By Dan Maccarone published January 1, 2003 - last reviewed on June 9, 2016
There's a twist to the "beauty bias," the idea that physically attractive individuals are rewarded socially as well as biologically: Gorgeous women may be at a disadvantage when seeking jobs in which appearance is deemed irrelevant.
A study by Ken Podratz, of Rice University, found that while average-looking and attractive men were picked more often for jobs such as switchboard operator or tow-truck driver, beautiful women lost these same positions to less attractive females. In some jobs, an employer's gender was a factor: Men were eager to place female beauties in jobs that emphasize appearance or interpersonal contact, such as receptionist, dietitian or public relations officer. Female employers were less willing to do so. But for "male-oriented" jobs or jobs in which appearance wasn't considered important, both men and women opted for the less attractive women.

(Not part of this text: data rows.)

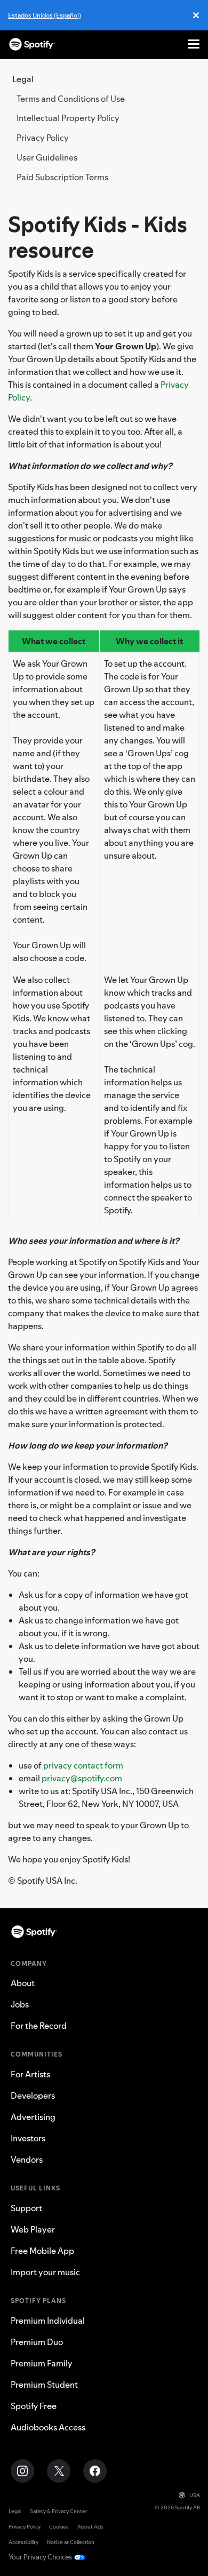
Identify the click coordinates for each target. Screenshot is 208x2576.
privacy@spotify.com (82, 1778)
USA (194, 2495)
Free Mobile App (42, 2251)
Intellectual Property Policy (68, 118)
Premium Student (44, 2384)
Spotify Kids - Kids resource (97, 237)
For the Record (39, 2025)
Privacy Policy (43, 137)
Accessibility (23, 2542)
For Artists (30, 2074)
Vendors (27, 2159)
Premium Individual (48, 2320)
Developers (33, 2095)
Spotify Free (34, 2406)
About (23, 1983)
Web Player (33, 2229)
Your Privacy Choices (40, 2557)
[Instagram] (22, 2471)
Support (26, 2208)
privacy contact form (83, 1765)
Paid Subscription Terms (62, 177)
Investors (28, 2138)
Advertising (33, 2117)
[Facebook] (95, 2471)
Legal (15, 2511)
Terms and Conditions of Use (71, 99)
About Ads (90, 2526)
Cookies (59, 2526)
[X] (58, 2471)
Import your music (45, 2272)
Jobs (20, 2004)
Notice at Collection (70, 2542)
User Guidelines (47, 157)
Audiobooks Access (48, 2427)
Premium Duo (37, 2342)
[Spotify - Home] (32, 44)
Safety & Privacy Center (58, 2511)
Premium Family (42, 2363)
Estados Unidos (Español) (44, 15)
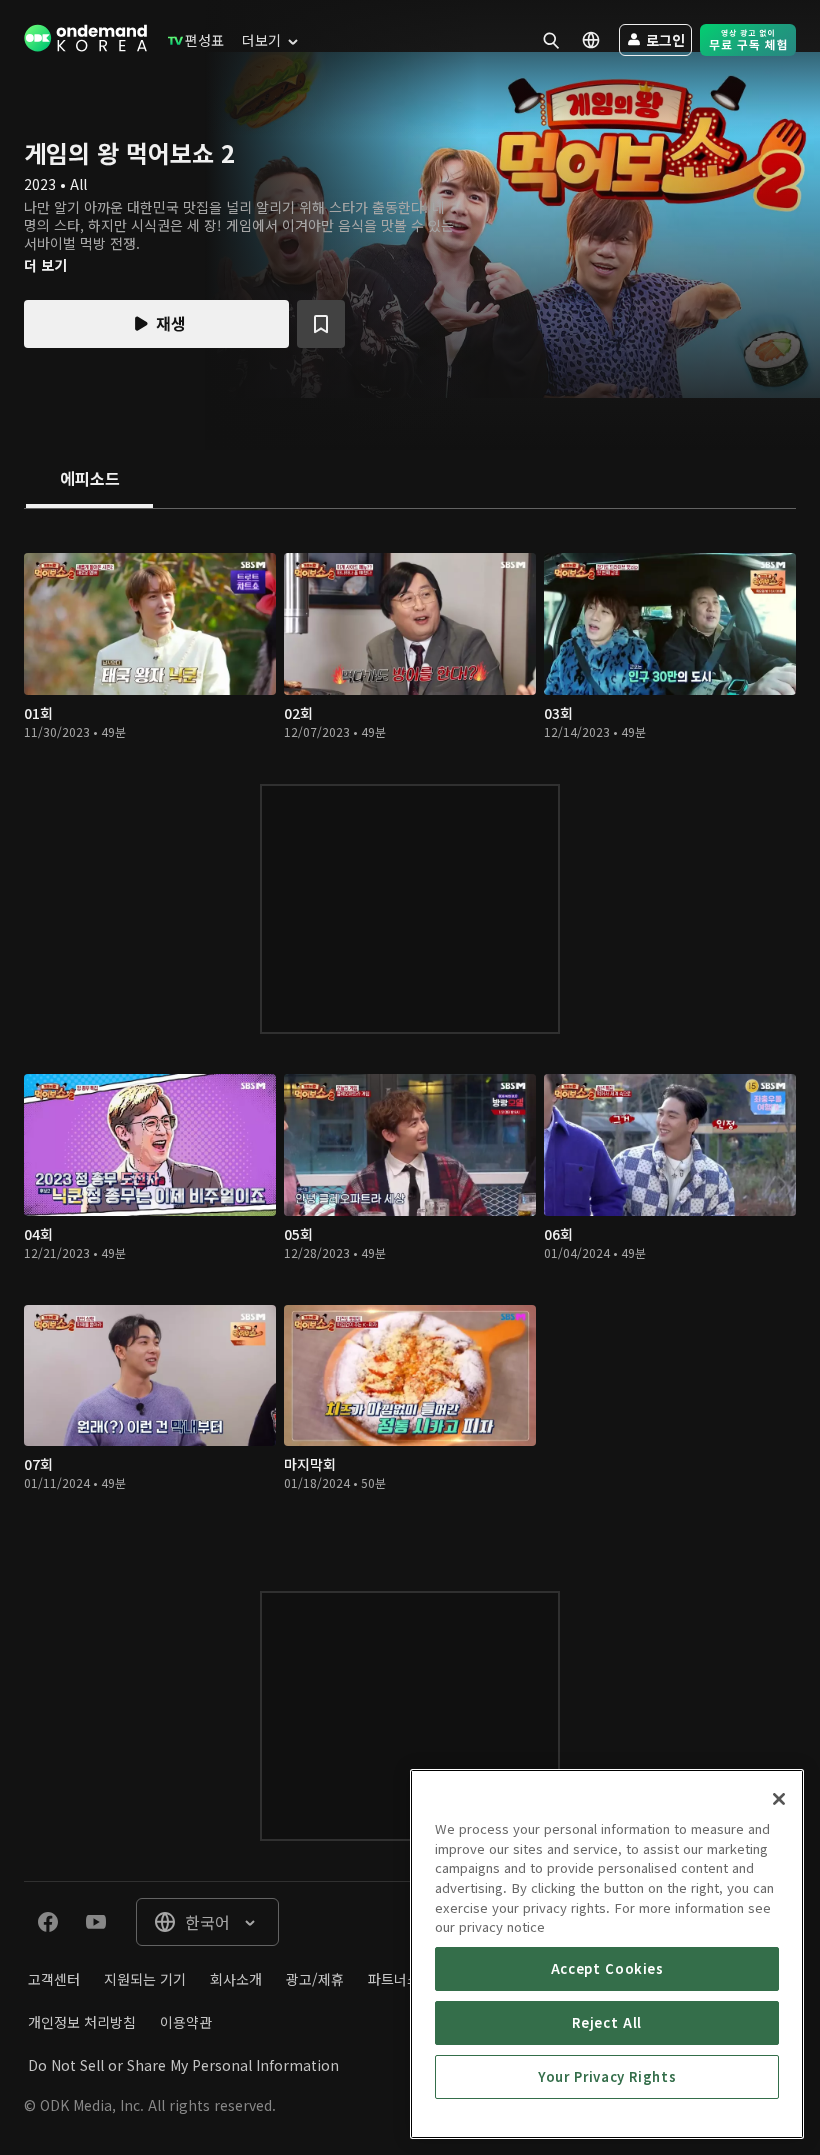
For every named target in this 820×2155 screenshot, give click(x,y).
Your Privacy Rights (607, 2076)
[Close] (779, 1799)
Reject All (607, 2022)
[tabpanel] (410, 1030)
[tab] (89, 480)
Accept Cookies (607, 1968)
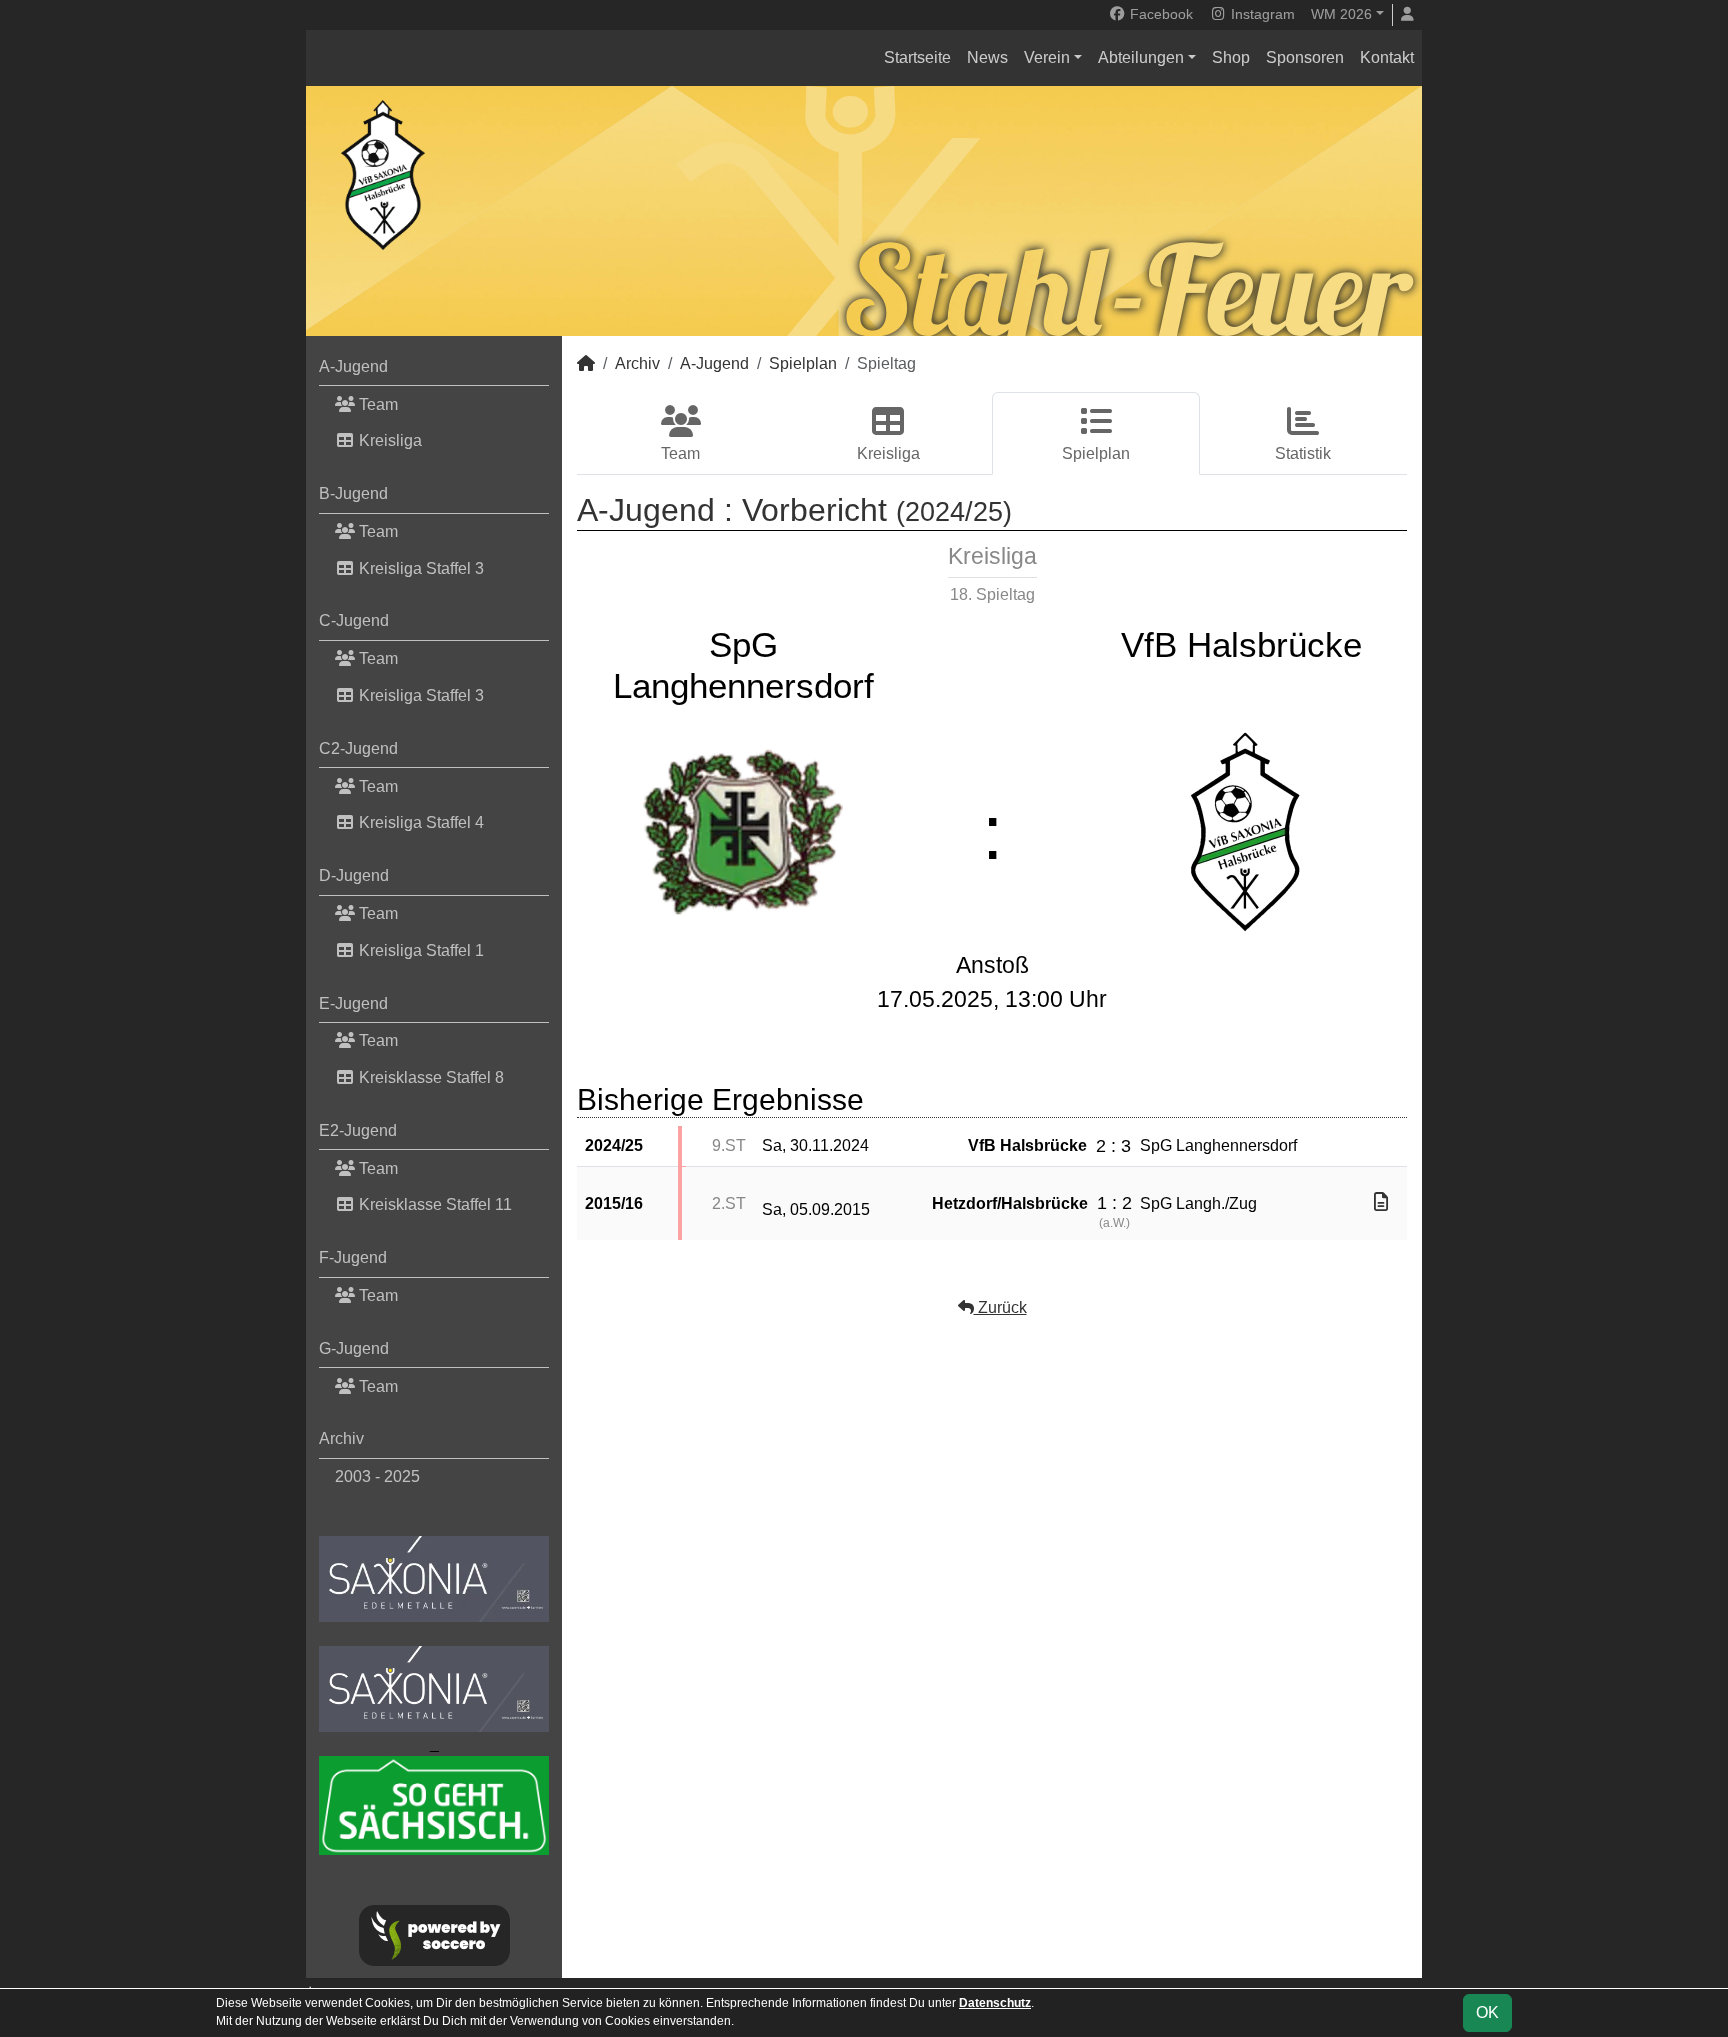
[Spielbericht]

The reason? "Physical attractiveness is correlated with perceived femininity in women," says Podratz. "If a highly attractive female applies for a hypermasculine job such as truck driver or security guard, she is likely to be seen as less capable of meeting the physical demands of the job." These results "open up a can of worms," says Podratz, who, in this study, asked 66 subjects to consider 204 headshots, all rated for attractiveness, as candidates for jobs. "Do you make adjustments for attractive women in certain professions?"
Podratz admits that he's unsure whether or not he's ready to take the next step: placing subjects in real-world job-interview situations. "You're going to have to tell people they'd be perfect for this study because they're ugly."